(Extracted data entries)
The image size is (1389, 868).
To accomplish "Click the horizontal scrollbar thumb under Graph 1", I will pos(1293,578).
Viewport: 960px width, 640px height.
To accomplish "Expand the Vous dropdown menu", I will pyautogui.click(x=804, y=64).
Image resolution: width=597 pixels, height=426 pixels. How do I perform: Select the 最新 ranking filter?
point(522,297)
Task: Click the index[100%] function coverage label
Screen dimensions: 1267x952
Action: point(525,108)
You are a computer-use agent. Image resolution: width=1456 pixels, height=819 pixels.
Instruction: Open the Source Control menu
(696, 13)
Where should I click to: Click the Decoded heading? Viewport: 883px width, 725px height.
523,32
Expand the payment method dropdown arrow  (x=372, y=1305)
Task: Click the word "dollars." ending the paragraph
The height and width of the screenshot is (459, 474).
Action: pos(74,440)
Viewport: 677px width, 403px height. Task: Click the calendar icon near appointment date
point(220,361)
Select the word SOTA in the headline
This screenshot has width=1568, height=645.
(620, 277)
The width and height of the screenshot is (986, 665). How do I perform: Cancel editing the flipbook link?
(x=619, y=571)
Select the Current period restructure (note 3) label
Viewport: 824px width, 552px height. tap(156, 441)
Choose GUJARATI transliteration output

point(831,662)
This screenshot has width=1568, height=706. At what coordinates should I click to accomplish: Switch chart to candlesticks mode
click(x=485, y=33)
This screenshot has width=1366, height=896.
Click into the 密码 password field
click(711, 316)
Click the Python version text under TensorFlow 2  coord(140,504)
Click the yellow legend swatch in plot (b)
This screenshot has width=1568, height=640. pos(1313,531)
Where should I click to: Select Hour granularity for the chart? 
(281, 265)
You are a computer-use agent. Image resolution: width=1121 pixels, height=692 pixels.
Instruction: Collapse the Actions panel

■ Stated task:
Extract every line of the listing, from the line containing "Viewport: 960px width, 640px height." down through the end of the listing, and reproduce those lines character for character.

■ Result for this task:
Viewport: 960px width, 640px height.
To accomplish "Expand the Vous dropdown menu", I will pyautogui.click(x=804, y=64).
Image resolution: width=597 pixels, height=426 pixels. How do I perform: Select the 最新 ranking filter?
point(522,297)
Task: Click the index[100%] function coverage label
Screen dimensions: 1267x952
Action: point(525,108)
You are a computer-use agent. Image resolution: width=1456 pixels, height=819 pixels.
Instruction: Open the Source Control menu
(696, 13)
Where should I click to: Click the Decoded heading? Viewport: 883px width, 725px height.
523,32
Expand the payment method dropdown arrow  (x=372, y=1305)
Task: Click the word "dollars." ending the paragraph
The height and width of the screenshot is (459, 474).
Action: pos(74,440)
Viewport: 677px width, 403px height. Task: Click the calendar icon near appointment date
point(220,361)
Select the word SOTA in the headline
This screenshot has width=1568, height=645.
(620, 277)
The width and height of the screenshot is (986, 665). How do I perform: Cancel editing the flipbook link?
(x=619, y=571)
Select the Current period restructure (note 3) label
Viewport: 824px width, 552px height. tap(156, 441)
Choose GUJARATI transliteration output

point(831,662)
This screenshot has width=1568, height=706. At what coordinates should I click to accomplish: Switch chart to candlesticks mode
click(x=485, y=33)
This screenshot has width=1366, height=896.
Click into the 密码 password field
click(711, 316)
Click the Python version text under TensorFlow 2  coord(140,504)
Click the yellow legend swatch in plot (b)
This screenshot has width=1568, height=640. pos(1313,531)
Where should I click to: Select Hour granularity for the chart? 
(281, 265)
You are a computer-use agent. Image resolution: width=1121 pixels, height=692 pixels.
Instruction: Collapse the Actions panel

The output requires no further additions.